> ABOUT THIS EXERCISE
In the material below, begin at the line that has "This screenshot has", stop after the line that has "Task: Click the hour 18 tick on the time axis", and transcribe those lines exactly, without pictures.

> DATA LISTING
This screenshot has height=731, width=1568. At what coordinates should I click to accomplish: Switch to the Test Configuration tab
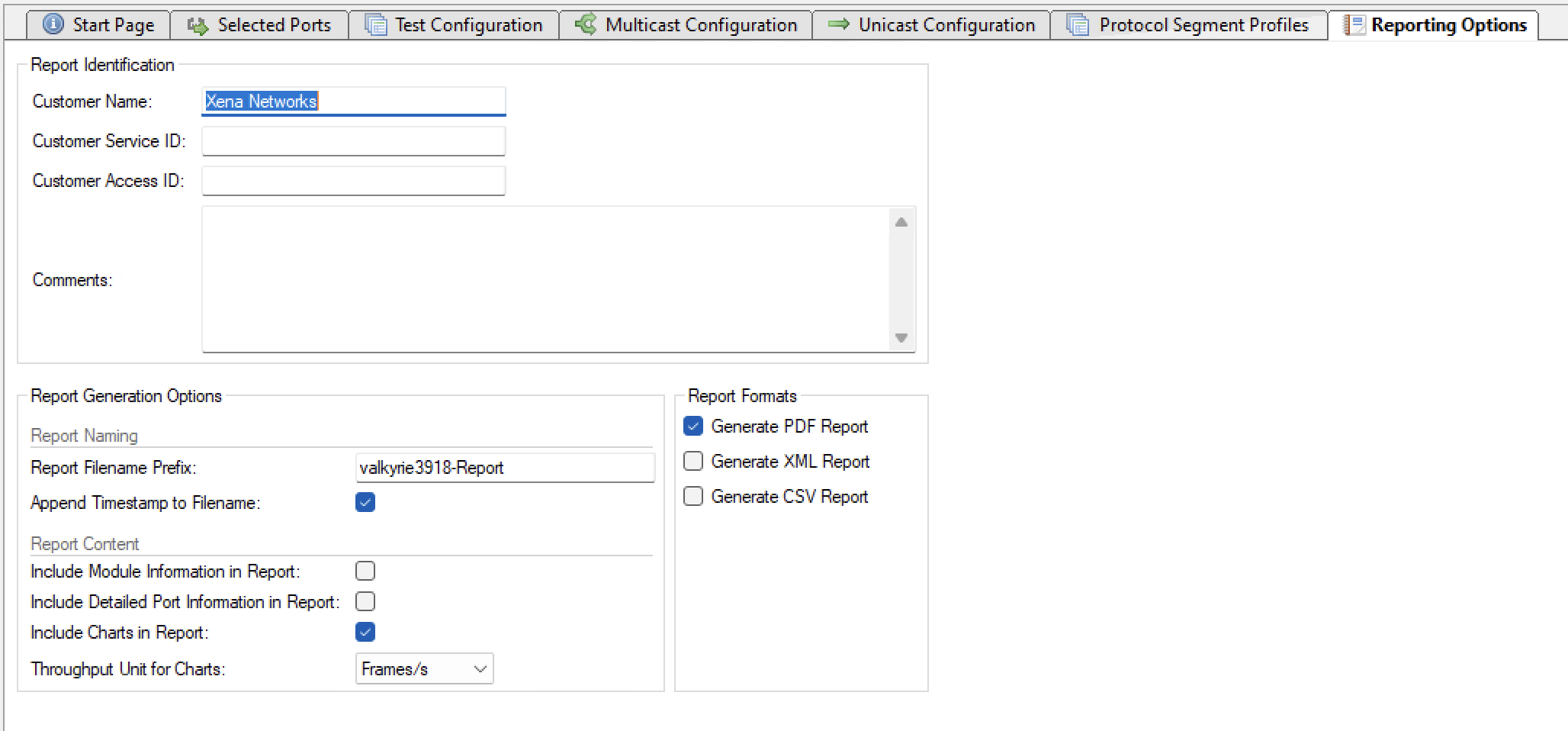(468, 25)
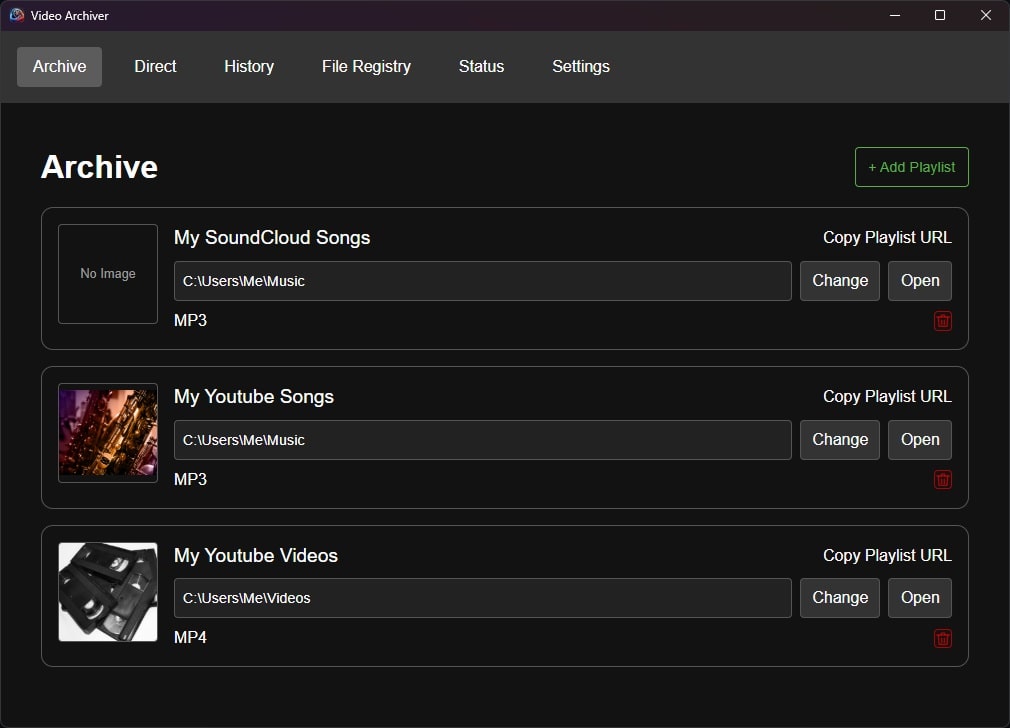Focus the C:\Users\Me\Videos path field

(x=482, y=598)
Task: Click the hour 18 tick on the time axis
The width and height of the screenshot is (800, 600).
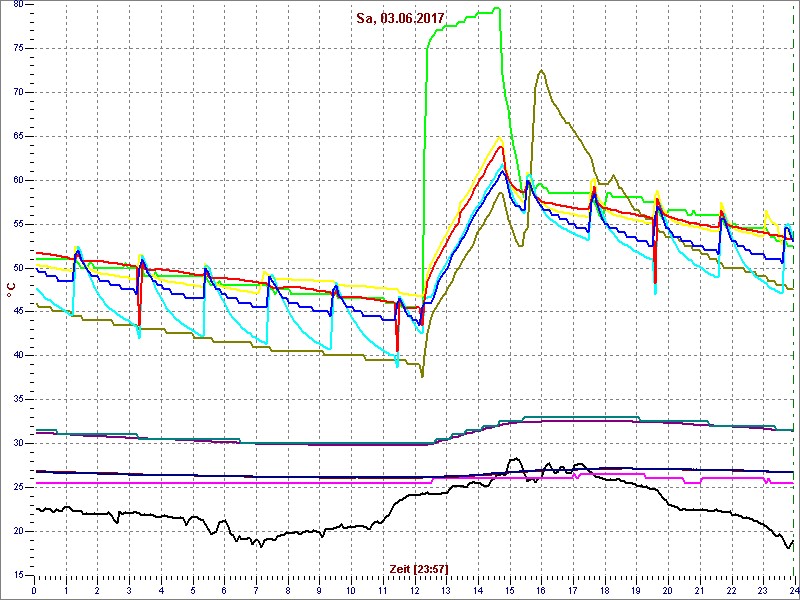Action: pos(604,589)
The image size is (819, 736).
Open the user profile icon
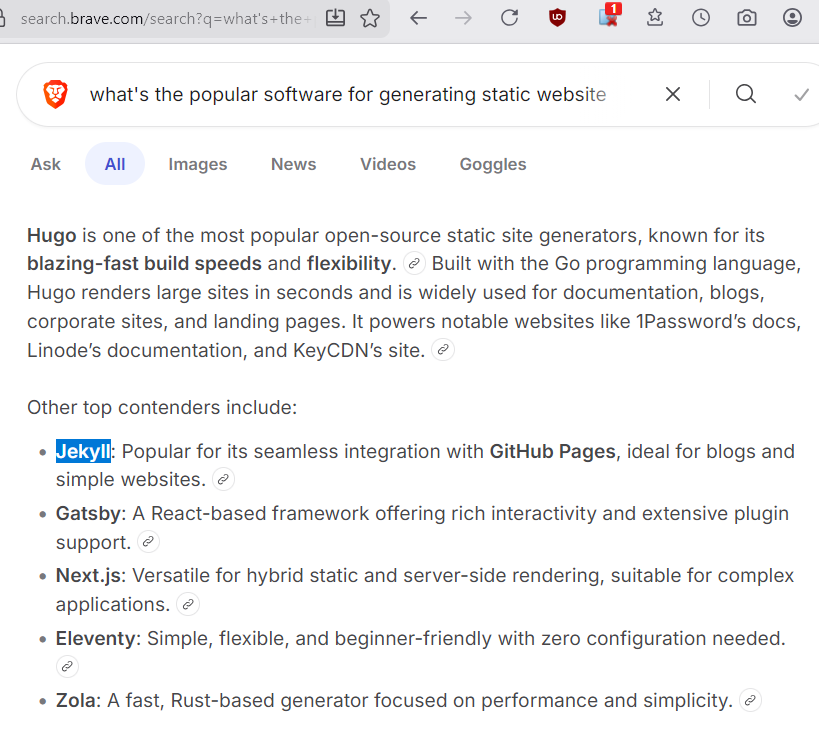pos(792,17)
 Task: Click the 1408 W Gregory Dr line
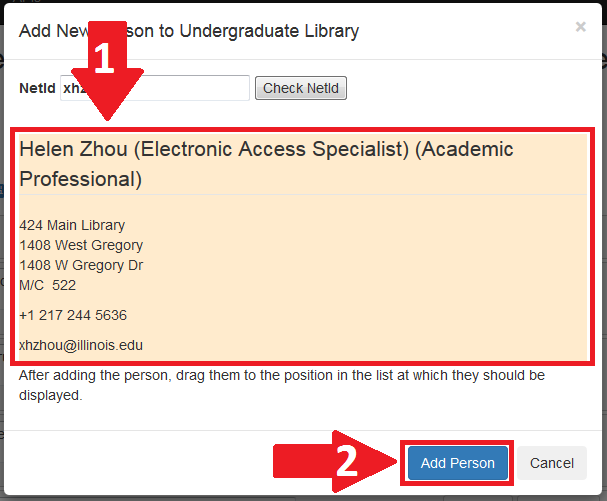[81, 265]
---
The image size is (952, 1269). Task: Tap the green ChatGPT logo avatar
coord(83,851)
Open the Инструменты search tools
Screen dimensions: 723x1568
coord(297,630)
--
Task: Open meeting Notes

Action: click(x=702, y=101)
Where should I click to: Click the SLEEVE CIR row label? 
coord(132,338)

> ANSWER BELOW
This screenshot has height=731, width=1568. At what coordinates should I click to accomplish: Switch to the Test Configuration tab
(468, 25)
Focus the C:\Users\Me\Videos path field

(x=482, y=598)
Task: Click the hour 18 tick on the time axis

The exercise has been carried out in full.